Nach dem 17Uhrwahnsinn kam dann eine Phase erschreckender Klarheit. So bereitete mir der Anblick von Kinderkleidung der Größe 54 und diese winzigen Erstlingssocken regelmäßig Panikanfälle. Sie machten mir klar: In nur n-Monaten wirst Du Deinen geliebten Job aufgeben und Dich nur noch mit Koliken, Kacka und Brustdrüsenentzündung beschäftigen. Du wirst verblöden, während Dein Mann weiter Karriere macht. Wenn Du Glück hast, passiert am Tag mal was ungewöhnliches, z.B. pinkelt Dich Dein Kind an und Du kannst es lachend Deinen Freundinnen erzählen, die Dich komischerweise immer seltener anrufen.
Das Kind wird Dich regieren und durchschlafen wird heißen, dass man vier Stunden am Stück geschlafen hat. Du wirst Dich immer um dieses kleine zerbrechliche Etwas sorgen, auch noch in 25 Jahren, wenn Gerd, Dein 100 Kilo schwerer Zögling nicht mehr essen will, was Du ihm kochst oder nicht zufrieden ist, wie Du ihm die Wäsche bügelst.
Die letzten Monate vor der Geburt steigt dann wieder die Hormonkonzentration und eingehüllt in die endokrinologische Wolke durchlebt man wie jeder eierlegende Vogel im Frühling etwas das sich Nesttrieb nennt.
Das ist glücklicherweise auch die Phase in der man Anschaffungen für mehrere Tausend Euro auf sich nehmen muss, um dem freudig erwarteten Nachwuchs ein lauschiges Zuhause zu schaffen.
Hat man erst mal das nötigste (Wickelkommode, Kinderwagen, Tragevorrichtung, Stubenwagen, Klamotten in drei verschiedenen Einstiegsgrößen, Babybadewanne, Spieluhrsortiment, etc.) besorgt, so will man die Wohnung generell ein bisschen freundlicher gestalten. Da wo man früher auf spartanische Einrichtung schwor, kauft man mannshohe Regale dazu und stellt jeden freien Millimeter zu. Ist das erst mal erledigt, geht es ans Verschönern. Der Baumarkt wirkt durch die Einrichtungsshows im Fernsehen inspirierend und im Mutterschutz das zweite Zuhause.
Wenn der Mann abends nach Hause kommt und es wagt sich nicht über die dilettantischen Blümchenmuster auf den ehemals mühevoll ausgesuchten Designermöbeln zu freuen, rennt man ins Schlafzimmer und wälzt sich Rotz und Wasser weinend in die gerade selbst genähten Kissenüberzüge im Landhausstil, die man früher als Grundlage für ein schönes Osterfeuer benutzt hätte.
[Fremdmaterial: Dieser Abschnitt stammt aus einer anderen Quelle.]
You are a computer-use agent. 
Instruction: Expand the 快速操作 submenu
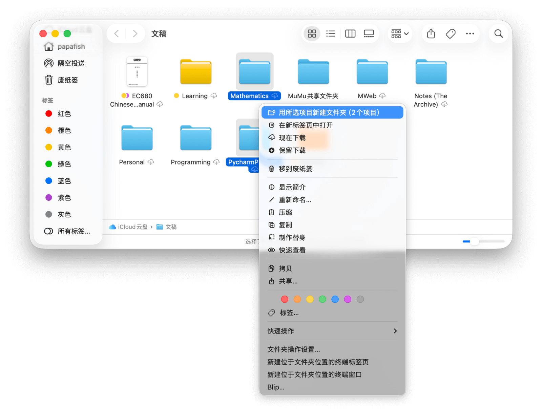pyautogui.click(x=332, y=331)
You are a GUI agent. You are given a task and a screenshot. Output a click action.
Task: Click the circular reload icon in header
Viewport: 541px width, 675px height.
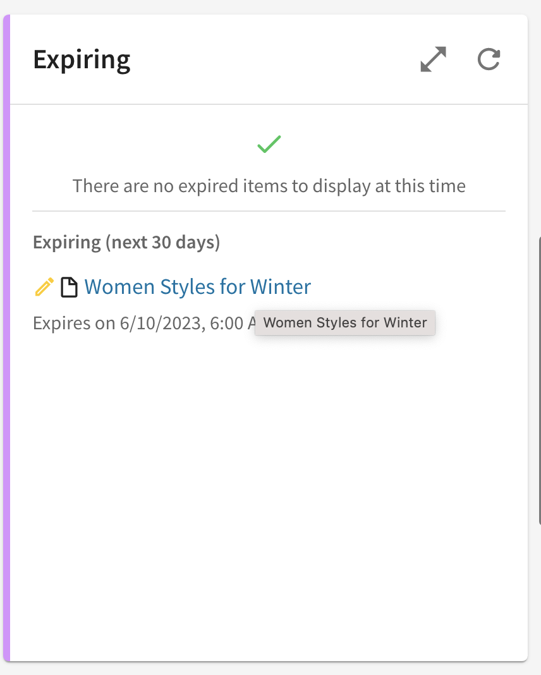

[Mal abgesehen davon, möchte ich erwähnen, dass es mein Freund mit mir noch ganz gut hat. Seine letzte schwangere Freundin verlangte von ihm ein Degu-Pärchen, mit den Worten, die seien doch so süß und passen so gut ins neue Leben. Das balzbereite Nagerpaar vermehrte sich innerhalb weniger Balzperioden exponential und musste letztendlich an einen Schlangenverkäufer weitergegeben werden.]